Source records =
^^^^^^^^

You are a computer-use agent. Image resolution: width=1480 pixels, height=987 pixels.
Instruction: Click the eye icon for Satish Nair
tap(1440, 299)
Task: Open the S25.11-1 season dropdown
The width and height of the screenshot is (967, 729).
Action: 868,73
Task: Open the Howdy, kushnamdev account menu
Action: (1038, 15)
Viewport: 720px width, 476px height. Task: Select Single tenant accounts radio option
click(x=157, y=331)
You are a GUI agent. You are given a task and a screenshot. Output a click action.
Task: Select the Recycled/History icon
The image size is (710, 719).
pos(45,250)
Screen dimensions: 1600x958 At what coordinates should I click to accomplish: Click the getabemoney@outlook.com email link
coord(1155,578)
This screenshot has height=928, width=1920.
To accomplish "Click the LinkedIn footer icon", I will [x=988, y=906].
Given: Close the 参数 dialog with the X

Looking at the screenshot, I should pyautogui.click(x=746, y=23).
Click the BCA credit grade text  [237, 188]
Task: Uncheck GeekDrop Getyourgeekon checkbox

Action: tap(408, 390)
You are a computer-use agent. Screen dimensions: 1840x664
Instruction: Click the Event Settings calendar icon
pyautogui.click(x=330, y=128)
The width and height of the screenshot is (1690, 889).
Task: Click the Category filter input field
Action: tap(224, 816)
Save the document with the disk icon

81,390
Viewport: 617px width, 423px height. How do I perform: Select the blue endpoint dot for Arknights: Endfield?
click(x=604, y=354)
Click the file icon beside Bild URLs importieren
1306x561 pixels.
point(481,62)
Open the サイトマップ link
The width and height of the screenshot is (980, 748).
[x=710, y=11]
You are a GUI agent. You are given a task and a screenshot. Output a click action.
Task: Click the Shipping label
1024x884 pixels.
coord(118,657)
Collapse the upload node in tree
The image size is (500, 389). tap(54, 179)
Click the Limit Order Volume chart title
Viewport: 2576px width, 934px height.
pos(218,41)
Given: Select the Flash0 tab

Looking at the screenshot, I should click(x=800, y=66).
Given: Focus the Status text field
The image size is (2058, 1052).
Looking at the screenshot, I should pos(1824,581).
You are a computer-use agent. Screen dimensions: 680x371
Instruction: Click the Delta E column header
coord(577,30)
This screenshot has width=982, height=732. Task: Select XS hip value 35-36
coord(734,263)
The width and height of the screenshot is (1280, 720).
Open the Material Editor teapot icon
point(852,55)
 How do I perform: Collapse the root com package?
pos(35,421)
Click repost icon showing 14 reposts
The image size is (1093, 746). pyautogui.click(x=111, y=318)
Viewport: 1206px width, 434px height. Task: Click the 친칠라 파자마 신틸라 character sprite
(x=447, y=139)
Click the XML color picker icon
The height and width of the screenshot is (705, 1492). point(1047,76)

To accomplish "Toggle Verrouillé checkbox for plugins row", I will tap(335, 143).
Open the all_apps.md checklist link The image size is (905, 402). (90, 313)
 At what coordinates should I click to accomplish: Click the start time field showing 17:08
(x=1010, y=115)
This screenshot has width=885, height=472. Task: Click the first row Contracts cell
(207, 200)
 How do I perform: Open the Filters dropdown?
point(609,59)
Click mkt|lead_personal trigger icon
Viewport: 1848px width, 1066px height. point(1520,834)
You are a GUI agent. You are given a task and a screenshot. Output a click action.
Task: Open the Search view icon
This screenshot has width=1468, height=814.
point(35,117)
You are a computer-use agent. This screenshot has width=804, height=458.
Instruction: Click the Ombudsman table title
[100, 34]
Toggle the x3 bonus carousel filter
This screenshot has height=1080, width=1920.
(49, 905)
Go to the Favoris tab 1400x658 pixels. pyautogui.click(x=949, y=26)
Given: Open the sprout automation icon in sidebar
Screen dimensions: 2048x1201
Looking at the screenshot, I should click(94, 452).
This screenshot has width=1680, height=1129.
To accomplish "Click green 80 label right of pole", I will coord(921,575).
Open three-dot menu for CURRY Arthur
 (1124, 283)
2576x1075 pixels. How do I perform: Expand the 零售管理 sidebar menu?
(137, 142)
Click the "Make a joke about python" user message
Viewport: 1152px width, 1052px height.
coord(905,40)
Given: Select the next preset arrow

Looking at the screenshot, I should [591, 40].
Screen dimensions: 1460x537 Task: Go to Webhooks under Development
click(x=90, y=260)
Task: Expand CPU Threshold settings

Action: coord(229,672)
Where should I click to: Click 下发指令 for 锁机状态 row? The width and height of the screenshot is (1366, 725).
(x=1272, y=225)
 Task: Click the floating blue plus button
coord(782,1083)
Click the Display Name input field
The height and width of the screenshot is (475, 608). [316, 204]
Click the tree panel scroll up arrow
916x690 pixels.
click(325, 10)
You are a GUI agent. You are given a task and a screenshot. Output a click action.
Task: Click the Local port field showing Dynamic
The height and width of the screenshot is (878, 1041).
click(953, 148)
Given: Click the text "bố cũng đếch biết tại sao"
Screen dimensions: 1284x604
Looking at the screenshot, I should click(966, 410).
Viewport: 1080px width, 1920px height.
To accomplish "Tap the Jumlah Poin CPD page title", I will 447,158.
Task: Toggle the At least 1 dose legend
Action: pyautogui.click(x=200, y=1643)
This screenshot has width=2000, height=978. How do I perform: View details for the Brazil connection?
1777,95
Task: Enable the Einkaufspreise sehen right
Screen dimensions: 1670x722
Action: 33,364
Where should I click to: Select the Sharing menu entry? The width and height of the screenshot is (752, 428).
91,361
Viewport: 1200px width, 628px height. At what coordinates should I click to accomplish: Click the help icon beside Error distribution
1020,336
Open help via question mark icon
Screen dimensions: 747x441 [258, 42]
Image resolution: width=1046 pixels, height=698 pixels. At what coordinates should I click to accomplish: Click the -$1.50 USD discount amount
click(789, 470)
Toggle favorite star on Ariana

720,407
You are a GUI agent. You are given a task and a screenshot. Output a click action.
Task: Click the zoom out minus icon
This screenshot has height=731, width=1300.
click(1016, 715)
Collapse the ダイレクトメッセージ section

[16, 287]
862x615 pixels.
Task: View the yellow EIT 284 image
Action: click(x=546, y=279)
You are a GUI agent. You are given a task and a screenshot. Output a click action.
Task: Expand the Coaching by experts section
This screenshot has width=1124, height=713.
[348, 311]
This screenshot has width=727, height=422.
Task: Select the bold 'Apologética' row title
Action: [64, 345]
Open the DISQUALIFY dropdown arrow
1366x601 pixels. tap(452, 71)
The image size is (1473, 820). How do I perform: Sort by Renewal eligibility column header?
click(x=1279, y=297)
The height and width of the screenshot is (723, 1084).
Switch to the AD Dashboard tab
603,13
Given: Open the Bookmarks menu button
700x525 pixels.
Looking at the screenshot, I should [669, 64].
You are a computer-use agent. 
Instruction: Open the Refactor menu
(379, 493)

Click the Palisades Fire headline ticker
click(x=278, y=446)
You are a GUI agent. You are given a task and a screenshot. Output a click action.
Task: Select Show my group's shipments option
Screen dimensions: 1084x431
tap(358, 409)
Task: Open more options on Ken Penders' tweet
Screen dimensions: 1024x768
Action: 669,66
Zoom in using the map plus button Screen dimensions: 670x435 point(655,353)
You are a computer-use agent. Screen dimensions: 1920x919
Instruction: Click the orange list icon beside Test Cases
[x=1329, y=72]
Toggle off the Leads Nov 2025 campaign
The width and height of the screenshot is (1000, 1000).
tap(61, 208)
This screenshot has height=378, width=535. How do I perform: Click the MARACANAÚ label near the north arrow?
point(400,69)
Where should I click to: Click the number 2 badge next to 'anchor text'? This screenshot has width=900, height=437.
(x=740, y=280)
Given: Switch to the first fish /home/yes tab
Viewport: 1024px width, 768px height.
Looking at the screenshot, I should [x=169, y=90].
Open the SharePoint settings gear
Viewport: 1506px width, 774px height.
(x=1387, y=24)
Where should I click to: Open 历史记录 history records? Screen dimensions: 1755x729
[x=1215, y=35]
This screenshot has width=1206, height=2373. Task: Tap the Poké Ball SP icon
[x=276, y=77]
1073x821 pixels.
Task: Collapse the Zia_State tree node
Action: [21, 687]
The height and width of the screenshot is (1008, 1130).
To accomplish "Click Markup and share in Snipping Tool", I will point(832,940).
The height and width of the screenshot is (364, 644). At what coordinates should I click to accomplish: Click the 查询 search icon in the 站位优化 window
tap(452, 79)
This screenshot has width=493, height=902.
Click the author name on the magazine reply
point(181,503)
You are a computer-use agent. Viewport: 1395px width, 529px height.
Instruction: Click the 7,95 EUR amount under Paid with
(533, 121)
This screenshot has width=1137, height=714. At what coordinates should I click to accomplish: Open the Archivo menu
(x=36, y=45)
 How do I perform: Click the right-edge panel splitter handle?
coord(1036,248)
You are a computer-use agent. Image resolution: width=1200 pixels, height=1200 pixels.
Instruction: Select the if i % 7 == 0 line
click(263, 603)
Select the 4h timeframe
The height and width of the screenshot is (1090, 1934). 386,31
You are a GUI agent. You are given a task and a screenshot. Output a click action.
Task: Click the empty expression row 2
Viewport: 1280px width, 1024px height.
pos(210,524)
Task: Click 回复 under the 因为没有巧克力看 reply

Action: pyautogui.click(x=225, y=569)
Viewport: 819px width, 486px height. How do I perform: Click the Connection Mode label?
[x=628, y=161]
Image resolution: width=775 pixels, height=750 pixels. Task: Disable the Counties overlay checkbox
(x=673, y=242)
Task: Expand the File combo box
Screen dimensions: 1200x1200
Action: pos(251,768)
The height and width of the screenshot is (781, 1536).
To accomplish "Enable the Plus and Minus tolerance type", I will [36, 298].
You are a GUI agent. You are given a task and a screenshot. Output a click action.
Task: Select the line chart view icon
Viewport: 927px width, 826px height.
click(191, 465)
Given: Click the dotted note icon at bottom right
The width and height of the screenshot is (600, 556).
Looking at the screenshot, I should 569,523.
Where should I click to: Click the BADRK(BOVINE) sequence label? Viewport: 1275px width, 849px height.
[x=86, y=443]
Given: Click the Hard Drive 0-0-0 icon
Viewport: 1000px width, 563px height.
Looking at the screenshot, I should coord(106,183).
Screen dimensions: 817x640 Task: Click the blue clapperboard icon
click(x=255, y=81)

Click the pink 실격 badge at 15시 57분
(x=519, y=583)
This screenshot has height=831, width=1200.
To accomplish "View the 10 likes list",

^^^^^^^^

The problem = When a line of the records holds the word "Enable", copy that line.

Worked solution =
Task: Enable the Einkaufspreise sehen right
To accomplish "Enable the Plus and Minus tolerance type", I will [36, 298].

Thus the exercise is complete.